City (188,242 residents in 1996) of the State of Michigan (USA), 230 km to
WNW of Detroit, 200 m on the left of the Grand River, at the point where, due to
the river rapids, navigation from Lake Michigan ends. Traditional center of the
furniture industry, it is now also home to large mechanical, chemical,
petrochemical, food and electrical engineering complexes.
City (127,825 residents in 1998), and capital of the State
of Michigan (USA), 130 km WNW of Detroit, on the Grand River. It is a notable
industrial center active in the automotive, metallurgical, chemical and wood
sectors. Founded in 1837, it became capital in 1847.
City (951,270 residents In 2000; 5,456,428 residents The metropolitan area in
2000) of the State of Michigan (USA), located on the homonymous river (50 km)
that connects Lake Saint Clair to Lake Erie, facing the city Canadian
of Windsor, to which it is connected by the Ambassador bridge, by two road
tunnels and three railway lines. Major city of Michigan and fifth largest city
in the United States, it covers an area of 366 km²; developed around the Fort
Pontchartrain du Détroit (Fort Pontchartrain of the Strait), founded in 1701 by
the French Cadillac, it was conquered by the British in 1760 and passed to the
United States in 1783 although it was actually sold in 1796 following the Treaty
of Jay. Capital of the territory and then of the state of Michigan from 1805 to
1847, it was the center of anti-slavery activities. The opening of the Erie
canal (1825) and the construction of the railway (1852) made it an important
commercial center, but its great development took place only in the early years
of this century, after the automotive industry (Chrysler, Ford, General Motors)

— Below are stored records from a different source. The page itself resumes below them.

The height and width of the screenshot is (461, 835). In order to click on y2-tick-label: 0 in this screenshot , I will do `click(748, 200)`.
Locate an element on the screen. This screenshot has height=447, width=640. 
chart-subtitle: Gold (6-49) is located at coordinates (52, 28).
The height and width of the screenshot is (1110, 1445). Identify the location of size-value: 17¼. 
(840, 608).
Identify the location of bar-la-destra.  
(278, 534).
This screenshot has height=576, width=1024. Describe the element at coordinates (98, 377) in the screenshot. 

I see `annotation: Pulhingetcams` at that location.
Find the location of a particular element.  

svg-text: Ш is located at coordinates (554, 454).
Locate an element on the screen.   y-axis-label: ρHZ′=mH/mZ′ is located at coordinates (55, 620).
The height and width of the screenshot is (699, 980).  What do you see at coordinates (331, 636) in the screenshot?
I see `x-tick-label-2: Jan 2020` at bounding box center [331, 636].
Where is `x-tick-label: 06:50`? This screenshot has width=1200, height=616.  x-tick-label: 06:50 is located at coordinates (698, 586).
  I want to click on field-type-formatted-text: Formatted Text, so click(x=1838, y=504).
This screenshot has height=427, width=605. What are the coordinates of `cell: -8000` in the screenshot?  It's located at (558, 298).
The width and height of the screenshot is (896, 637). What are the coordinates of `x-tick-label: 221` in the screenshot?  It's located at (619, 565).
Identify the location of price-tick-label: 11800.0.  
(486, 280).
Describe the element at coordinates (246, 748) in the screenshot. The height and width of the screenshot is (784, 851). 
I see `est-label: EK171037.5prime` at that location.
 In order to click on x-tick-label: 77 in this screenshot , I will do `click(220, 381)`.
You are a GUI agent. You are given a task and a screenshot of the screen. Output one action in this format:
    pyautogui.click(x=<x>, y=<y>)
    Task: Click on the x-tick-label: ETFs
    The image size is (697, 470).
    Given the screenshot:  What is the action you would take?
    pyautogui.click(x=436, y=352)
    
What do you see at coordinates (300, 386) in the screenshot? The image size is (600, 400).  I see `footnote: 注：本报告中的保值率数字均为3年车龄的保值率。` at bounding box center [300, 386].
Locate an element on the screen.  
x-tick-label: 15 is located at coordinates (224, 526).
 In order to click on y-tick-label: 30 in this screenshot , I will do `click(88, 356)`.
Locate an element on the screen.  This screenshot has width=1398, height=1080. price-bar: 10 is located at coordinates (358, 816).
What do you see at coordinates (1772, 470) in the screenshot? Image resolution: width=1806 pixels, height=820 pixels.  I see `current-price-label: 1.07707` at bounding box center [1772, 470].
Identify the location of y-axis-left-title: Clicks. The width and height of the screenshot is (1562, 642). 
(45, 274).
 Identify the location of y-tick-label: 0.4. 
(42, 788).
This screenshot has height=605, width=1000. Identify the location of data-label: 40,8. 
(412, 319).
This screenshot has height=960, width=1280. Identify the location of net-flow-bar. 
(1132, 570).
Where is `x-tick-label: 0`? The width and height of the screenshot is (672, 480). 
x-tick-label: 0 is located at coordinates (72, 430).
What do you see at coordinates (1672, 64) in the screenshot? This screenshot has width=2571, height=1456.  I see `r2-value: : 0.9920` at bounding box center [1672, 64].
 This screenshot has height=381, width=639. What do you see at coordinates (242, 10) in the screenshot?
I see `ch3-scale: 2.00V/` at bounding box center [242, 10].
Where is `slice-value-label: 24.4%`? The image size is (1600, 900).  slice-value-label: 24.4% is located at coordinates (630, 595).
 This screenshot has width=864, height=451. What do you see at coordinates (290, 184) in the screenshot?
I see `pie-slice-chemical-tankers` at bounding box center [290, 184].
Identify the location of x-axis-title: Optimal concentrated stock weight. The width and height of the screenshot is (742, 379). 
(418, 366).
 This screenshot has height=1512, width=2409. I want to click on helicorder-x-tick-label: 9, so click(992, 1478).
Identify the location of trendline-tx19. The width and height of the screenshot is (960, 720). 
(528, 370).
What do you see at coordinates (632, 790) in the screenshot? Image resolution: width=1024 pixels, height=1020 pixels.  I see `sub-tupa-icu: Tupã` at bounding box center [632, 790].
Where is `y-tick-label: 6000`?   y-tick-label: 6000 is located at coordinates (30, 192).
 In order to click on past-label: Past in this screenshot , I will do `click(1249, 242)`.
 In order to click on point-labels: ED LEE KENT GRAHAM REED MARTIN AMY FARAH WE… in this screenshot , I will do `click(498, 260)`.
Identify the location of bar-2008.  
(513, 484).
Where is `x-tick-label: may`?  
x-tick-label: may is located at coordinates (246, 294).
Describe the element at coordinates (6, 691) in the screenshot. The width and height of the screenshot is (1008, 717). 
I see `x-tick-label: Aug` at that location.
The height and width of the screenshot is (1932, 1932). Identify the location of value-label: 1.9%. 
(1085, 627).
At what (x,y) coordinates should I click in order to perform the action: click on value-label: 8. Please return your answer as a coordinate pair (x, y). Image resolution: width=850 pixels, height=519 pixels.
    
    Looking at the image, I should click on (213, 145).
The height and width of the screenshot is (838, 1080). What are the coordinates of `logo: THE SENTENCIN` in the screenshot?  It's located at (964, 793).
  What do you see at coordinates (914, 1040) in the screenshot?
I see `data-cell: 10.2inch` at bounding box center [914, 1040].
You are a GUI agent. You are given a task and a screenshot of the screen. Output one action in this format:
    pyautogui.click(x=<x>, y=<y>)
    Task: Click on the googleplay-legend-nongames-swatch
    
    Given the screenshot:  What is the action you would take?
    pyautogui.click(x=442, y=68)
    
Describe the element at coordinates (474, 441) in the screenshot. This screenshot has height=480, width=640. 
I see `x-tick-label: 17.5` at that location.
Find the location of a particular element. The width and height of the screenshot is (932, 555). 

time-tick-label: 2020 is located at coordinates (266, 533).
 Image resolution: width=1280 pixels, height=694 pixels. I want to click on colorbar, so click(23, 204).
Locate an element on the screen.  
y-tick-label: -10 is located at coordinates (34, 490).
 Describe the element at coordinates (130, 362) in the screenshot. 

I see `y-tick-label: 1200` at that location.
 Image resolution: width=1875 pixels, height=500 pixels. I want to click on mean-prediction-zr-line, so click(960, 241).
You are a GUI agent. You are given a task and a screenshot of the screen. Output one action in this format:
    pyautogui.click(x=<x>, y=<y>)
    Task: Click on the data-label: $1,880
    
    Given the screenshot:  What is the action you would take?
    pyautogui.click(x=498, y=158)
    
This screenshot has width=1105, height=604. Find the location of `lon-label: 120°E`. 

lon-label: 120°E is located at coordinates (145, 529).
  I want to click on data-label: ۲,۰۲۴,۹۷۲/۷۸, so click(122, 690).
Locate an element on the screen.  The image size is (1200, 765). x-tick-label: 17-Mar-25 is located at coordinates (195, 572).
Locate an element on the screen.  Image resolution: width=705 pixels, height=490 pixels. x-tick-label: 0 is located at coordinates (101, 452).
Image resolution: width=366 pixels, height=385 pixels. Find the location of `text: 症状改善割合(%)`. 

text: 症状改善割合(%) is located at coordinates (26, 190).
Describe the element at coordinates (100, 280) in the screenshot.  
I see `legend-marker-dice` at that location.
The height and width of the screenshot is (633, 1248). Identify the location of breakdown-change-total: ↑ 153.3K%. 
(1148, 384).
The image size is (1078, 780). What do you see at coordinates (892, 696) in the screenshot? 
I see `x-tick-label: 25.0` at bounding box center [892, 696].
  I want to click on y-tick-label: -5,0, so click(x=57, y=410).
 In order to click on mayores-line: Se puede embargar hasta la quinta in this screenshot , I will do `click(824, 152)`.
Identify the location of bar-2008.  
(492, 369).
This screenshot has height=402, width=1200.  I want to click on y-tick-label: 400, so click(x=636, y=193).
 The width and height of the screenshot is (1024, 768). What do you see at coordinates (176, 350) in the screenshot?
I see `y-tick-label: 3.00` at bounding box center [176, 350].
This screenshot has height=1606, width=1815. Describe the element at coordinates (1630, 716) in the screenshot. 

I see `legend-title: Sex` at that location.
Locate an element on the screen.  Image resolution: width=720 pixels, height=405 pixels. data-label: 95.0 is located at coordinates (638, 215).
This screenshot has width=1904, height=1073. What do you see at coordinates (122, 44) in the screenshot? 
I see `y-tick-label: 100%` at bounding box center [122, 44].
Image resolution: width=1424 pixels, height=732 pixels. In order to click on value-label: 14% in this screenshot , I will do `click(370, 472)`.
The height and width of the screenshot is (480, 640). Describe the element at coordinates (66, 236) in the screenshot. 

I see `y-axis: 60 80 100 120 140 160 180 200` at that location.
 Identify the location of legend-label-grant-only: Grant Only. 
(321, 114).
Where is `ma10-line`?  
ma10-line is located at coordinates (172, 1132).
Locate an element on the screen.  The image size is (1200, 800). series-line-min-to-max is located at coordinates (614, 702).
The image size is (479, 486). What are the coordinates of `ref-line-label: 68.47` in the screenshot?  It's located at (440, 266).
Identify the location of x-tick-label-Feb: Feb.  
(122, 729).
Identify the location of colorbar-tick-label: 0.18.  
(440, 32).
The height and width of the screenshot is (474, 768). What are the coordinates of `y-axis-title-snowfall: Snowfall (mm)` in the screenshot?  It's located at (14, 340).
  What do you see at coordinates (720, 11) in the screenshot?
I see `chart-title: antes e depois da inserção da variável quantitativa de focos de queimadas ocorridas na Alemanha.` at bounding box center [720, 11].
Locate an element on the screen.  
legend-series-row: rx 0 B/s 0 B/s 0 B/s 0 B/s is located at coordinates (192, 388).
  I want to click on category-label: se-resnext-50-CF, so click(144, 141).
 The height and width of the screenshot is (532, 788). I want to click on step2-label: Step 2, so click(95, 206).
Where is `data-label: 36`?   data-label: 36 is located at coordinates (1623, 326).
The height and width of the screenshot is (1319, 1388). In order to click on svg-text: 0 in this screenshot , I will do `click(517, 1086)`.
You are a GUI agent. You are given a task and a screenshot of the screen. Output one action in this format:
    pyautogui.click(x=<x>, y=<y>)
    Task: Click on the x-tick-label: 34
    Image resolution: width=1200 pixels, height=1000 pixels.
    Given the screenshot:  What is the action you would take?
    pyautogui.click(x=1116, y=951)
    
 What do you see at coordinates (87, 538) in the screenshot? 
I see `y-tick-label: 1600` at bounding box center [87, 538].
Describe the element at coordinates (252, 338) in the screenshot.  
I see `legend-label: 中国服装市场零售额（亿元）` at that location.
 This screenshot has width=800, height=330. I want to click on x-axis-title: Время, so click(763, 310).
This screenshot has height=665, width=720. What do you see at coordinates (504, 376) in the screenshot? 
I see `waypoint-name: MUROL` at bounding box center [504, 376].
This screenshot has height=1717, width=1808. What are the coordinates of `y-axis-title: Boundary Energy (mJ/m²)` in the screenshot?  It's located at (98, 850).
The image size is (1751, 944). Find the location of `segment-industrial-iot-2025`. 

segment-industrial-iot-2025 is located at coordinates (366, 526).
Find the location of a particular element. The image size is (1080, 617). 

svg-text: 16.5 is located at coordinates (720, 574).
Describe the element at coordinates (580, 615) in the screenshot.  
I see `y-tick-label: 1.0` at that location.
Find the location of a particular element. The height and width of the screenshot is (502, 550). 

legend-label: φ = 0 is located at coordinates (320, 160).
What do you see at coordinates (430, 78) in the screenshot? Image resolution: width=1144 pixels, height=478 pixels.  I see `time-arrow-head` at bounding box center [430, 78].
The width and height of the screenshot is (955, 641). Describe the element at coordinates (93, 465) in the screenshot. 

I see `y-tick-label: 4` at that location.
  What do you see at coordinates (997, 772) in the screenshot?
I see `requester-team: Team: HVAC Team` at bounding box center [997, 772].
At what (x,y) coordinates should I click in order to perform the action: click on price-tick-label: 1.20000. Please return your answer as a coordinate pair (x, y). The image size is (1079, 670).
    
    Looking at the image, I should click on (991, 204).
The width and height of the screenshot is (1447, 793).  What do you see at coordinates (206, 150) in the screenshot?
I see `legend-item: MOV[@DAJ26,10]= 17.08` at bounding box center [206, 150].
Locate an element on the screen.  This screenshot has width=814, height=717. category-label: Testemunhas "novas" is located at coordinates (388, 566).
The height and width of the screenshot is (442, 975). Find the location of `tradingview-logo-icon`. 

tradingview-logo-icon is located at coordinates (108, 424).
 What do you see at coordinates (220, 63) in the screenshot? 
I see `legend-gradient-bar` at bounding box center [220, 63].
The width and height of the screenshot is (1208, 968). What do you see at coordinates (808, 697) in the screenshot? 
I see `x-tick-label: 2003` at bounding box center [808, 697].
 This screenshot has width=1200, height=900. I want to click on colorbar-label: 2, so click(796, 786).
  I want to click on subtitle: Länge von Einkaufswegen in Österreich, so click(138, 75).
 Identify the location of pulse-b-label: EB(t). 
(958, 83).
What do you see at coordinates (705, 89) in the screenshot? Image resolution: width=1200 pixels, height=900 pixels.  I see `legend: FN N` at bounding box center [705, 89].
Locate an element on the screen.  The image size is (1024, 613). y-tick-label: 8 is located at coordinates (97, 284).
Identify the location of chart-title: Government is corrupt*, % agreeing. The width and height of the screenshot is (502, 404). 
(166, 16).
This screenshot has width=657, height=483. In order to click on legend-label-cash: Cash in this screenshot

fixed its headquarters there (1899). The city, called The Motor City,
produces approx. a quarter of US cars. In addition to the large car complexes,
numerous other industries also operate, active in the food, engineering,
chemical, petrochemical, paint, shipbuilding, etc. sectors. Detroit is an
important rail and port center and is served by an international airport. The
city is also an important cultural center, home to the University of Detroit
(1877), Wayne State University (1933), a Technology Institute and numerous
colleges, museums (including the Detroit Institute of Arts and the Henry Ford
Museum) and libraries.
Destroyed by a fire in 1805, Detroit was rebuilt in 1807 according to AB
Woodward's plan. The guiding idea of the plan, which proceeded for a general
subdivision on the basic module of 5000 square feet, was the repeatability of an
equilateral triangular mesh (400 feet on each side, divided into straight
triangles or sections) whose main radiocentric nodes were represented by the
Grand Circus and from Campus Martius. The plan was partially carried out and
from 1820 Detroit grew according to a checkerboard pattern. In 1870 the Grand
Boulevard was built, which delimits the Inner City area. In 1915 the Bennet plan
developed the series of parks around Detroit with the construction of Outer
Drive and the extension of Rouge Park. By 1920 Detroit became the area of the
USA with the greatest industrial concentration. With the 1925 plan, the main
connecting arteries between Detroit and the surrounding area were built. A new
organization of the development of the city took place only with the plan of
1951, to which subsequent interventions must refer.